Exercise instructions:
In the listing below, change every "Where should I click to" to "Which spot should I click to" and leave everything else as it is.
## Begin Data provided
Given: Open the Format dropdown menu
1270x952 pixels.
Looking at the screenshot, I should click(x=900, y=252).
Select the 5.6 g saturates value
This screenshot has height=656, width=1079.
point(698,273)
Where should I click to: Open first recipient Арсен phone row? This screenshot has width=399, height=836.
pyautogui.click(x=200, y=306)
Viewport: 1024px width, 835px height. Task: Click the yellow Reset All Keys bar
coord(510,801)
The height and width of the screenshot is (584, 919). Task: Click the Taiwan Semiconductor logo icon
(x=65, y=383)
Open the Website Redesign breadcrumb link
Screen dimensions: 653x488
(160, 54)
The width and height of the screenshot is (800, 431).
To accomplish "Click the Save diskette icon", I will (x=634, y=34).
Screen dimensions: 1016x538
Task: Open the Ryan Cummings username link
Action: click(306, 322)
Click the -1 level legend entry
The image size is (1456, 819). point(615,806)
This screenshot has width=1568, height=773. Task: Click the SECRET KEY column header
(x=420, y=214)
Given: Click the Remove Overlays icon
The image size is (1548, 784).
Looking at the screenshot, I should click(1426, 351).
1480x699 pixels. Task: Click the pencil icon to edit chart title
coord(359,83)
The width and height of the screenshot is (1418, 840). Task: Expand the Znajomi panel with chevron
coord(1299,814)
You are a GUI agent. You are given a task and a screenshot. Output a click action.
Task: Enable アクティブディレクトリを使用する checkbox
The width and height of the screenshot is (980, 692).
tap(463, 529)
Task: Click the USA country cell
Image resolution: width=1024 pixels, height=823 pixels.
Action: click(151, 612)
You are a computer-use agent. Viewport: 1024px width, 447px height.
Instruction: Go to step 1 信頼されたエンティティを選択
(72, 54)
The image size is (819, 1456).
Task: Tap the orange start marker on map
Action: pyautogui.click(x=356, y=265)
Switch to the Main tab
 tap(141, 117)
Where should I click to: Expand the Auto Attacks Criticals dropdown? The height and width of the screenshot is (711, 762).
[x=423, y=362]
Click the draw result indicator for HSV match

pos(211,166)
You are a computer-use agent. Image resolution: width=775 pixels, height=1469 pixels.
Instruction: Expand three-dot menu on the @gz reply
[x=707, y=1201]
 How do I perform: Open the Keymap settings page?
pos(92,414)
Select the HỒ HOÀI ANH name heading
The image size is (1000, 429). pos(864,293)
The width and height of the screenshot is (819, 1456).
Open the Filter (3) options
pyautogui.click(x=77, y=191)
## End Data provided
Problem solution:
Given: Open the Format dropdown menu
1270x952 pixels.
Looking at the screenshot, I should click(x=900, y=252).
Select the 5.6 g saturates value
This screenshot has height=656, width=1079.
point(698,273)
Which spot should I click to: Open first recipient Арсен phone row? This screenshot has width=399, height=836.
pyautogui.click(x=200, y=306)
Viewport: 1024px width, 835px height. Task: Click the yellow Reset All Keys bar
coord(510,801)
The height and width of the screenshot is (584, 919). Task: Click the Taiwan Semiconductor logo icon
(x=65, y=383)
Open the Website Redesign breadcrumb link
Screen dimensions: 653x488
(160, 54)
The width and height of the screenshot is (800, 431).
To accomplish "Click the Save diskette icon", I will (x=634, y=34).
Screen dimensions: 1016x538
Task: Open the Ryan Cummings username link
Action: click(306, 322)
Click the -1 level legend entry
The image size is (1456, 819). point(615,806)
This screenshot has width=1568, height=773. Task: Click the SECRET KEY column header
(x=420, y=214)
Given: Click the Remove Overlays icon
The image size is (1548, 784).
Looking at the screenshot, I should click(1426, 351).
1480x699 pixels. Task: Click the pencil icon to edit chart title
coord(359,83)
The width and height of the screenshot is (1418, 840). Task: Expand the Znajomi panel with chevron
coord(1299,814)
You are a GUI agent. You are given a task and a screenshot. Output a click action.
Task: Enable アクティブディレクトリを使用する checkbox
The width and height of the screenshot is (980, 692).
tap(463, 529)
Task: Click the USA country cell
Image resolution: width=1024 pixels, height=823 pixels.
Action: click(151, 612)
You are a computer-use agent. Viewport: 1024px width, 447px height.
Instruction: Go to step 1 信頼されたエンティティを選択
(72, 54)
The image size is (819, 1456).
Task: Tap the orange start marker on map
Action: pyautogui.click(x=356, y=265)
Switch to the Main tab
 tap(141, 117)
Which spot should I click to: Expand the Auto Attacks Criticals dropdown? The height and width of the screenshot is (711, 762).
[x=423, y=362]
Click the draw result indicator for HSV match

pos(211,166)
You are a computer-use agent. Image resolution: width=775 pixels, height=1469 pixels.
Instruction: Expand three-dot menu on the @gz reply
[x=707, y=1201]
 How do I perform: Open the Keymap settings page?
pos(92,414)
Select the HỒ HOÀI ANH name heading
The image size is (1000, 429). pos(864,293)
The width and height of the screenshot is (819, 1456).
Open the Filter (3) options
pyautogui.click(x=77, y=191)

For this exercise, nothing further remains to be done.